── Alıntı ──

Aslında finansal kurumların piyasa manipülasyonunu engellemek için çıkarılan bir yönetmelik, nasıl oldu da sosyal medyada yanlış bilgi yayan bireylerin yaptırıma uğratılması sonucunun çıkarılmasına neden oldu?
Mayıs ayının ilk haftası Türkiye ekonomisi açısından epey hareketliydi. Enflasyon verilerinin açıklanmasıyla başlayan ayda dolar/TL paritesi 7,27’yi gördü. Ekonomistler yükselişin sebebini piyasada artan likidite ihtiyacı olarak yorumlarken zaten bir süredir dolaşımda bulunan “Merkez Bankası’nın para bastığı, rezervlerinin döviz ihtiyacını karşılayamayacak düzeye indiği” iddiaları kamuoyu tarafından gündeme getirildi. Bir yandan da Maliye ve Hazine Bakanı Berat Albayrak’ın internet üzerinden yabancı yatırımcılarla yaptığı toplantı konuşuluyordu. Ekşi Sözlük'teyse "ekonomiyle ilgili haberlerin yasaklanması" başlığı açılmıştı bile.

───
── Veri satırları ──

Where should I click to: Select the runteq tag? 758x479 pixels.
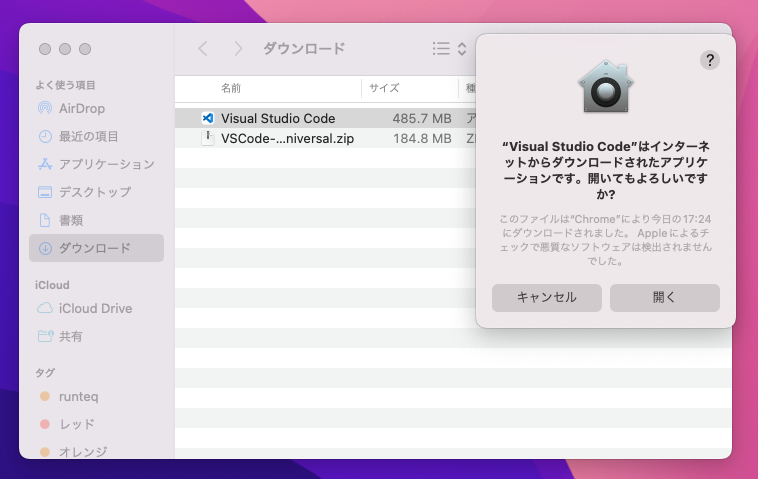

───

Kısa alıştırma A – Alıntıya göre mayıs ayında dolar/TL paritesi hangi değeri gördü?
Kısa alıştırma B – Alıntıdan "Aslında finansal kurumların" sözleriyle başlayan bölümü, "başlığı açılmıştı bile." sözleri de dahil olmak üzere olduğu gibi çıkarın.

Örnek cevap A – Dolar/TL paritesi 7,27'yi gördü.

Örnek cevap B –
Aslında finansal kurumların piyasa manipülasyonunu engellemek için çıkarılan bir yönetmelik, nasıl oldu da sosyal medyada yanlış bilgi yayan bireylerin yaptırıma uğratılması sonucunun çıkarılmasına neden oldu?
Mayıs ayının ilk haftası Türkiye ekonomisi açısından epey hareketliydi. Enflasyon verilerinin açıklanmasıyla başlayan ayda dolar/TL paritesi 7,27’yi gördü. Ekonomistler yükselişin sebebini piyasada artan likidite ihtiyacı olarak yorumlarken zaten bir süredir dolaşımda bulunan “Merkez Bankası’nın para bastığı, rezervlerinin döviz ihtiyacını karşılayamayacak düzeye indiği” iddiaları kamuoyu tarafından gündeme getirildi. Bir yandan da Maliye ve Hazine Bakanı Berat Albayrak’ın internet üzerinden yabancı yatırımcılarla yaptığı toplantı konuşuluyordu. Ekşi Sözlük'teyse "ekonomiyle ilgili haberlerin yasaklanması" başlığı açılmıştı bile.